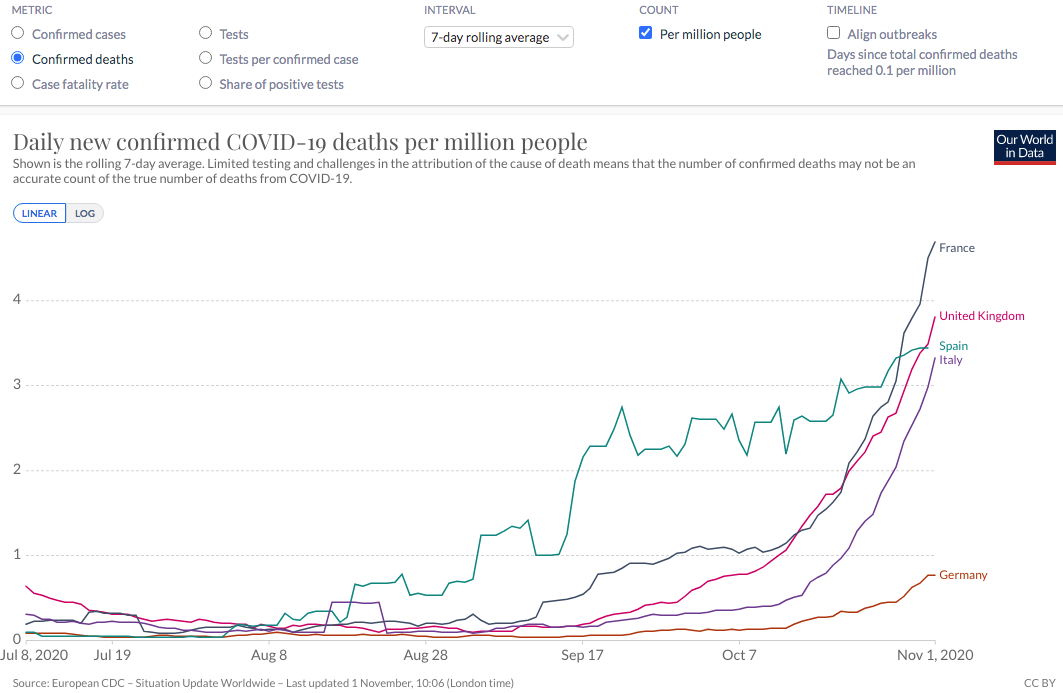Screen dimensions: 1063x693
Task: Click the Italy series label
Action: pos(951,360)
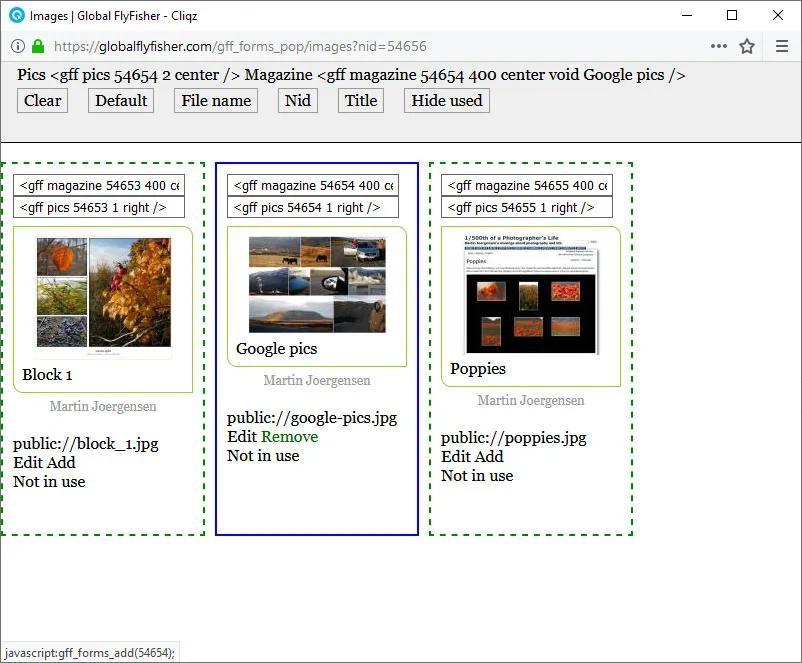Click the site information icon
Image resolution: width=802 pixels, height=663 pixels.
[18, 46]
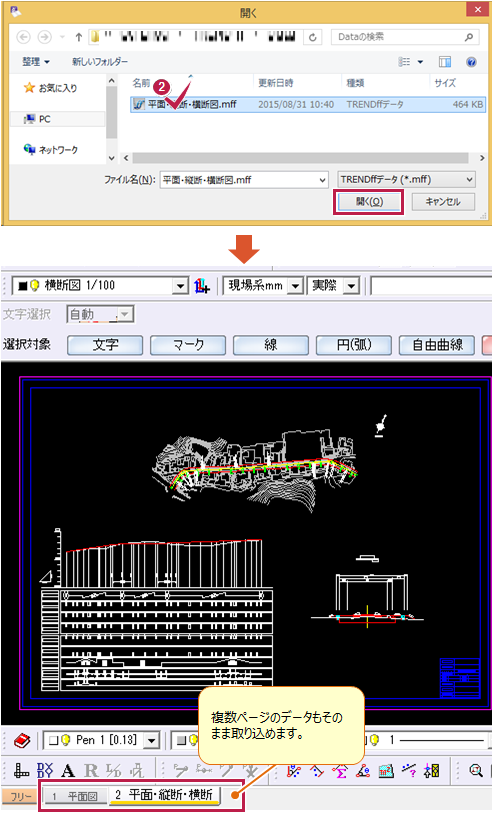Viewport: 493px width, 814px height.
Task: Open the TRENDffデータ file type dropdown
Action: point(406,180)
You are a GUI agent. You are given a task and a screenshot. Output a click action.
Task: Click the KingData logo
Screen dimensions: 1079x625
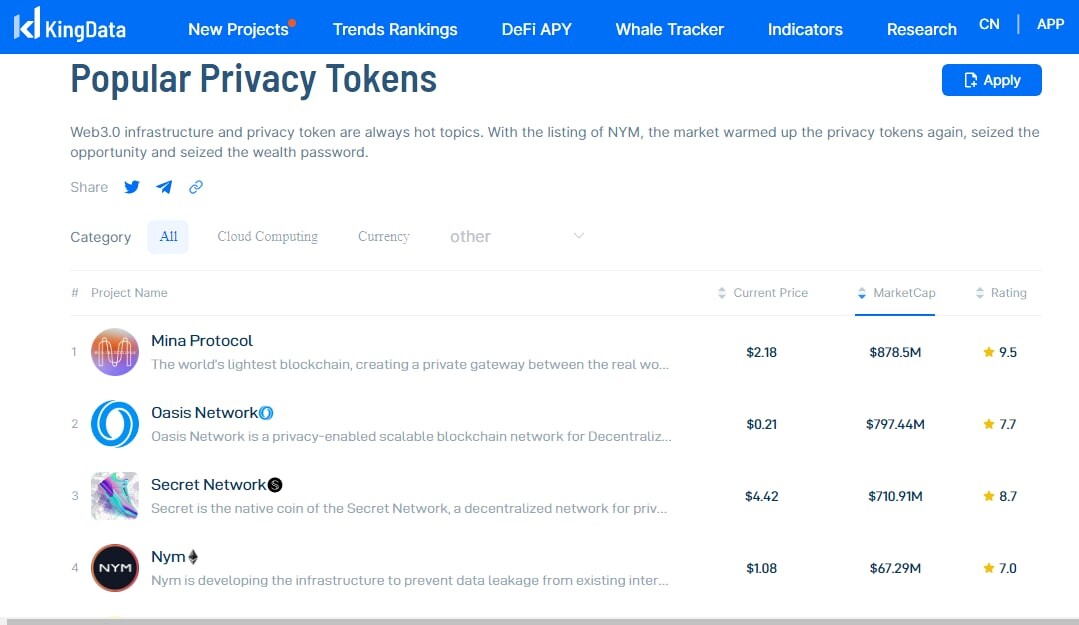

◆ Task to carry out
Starting with the line that contains "Task: Click the KingData logo", print every line through the end of the data exactly as written; omit all pictures and add nothing else.

◆ Task answer
Task: Click the KingData logo
Screen dimensions: 1079x625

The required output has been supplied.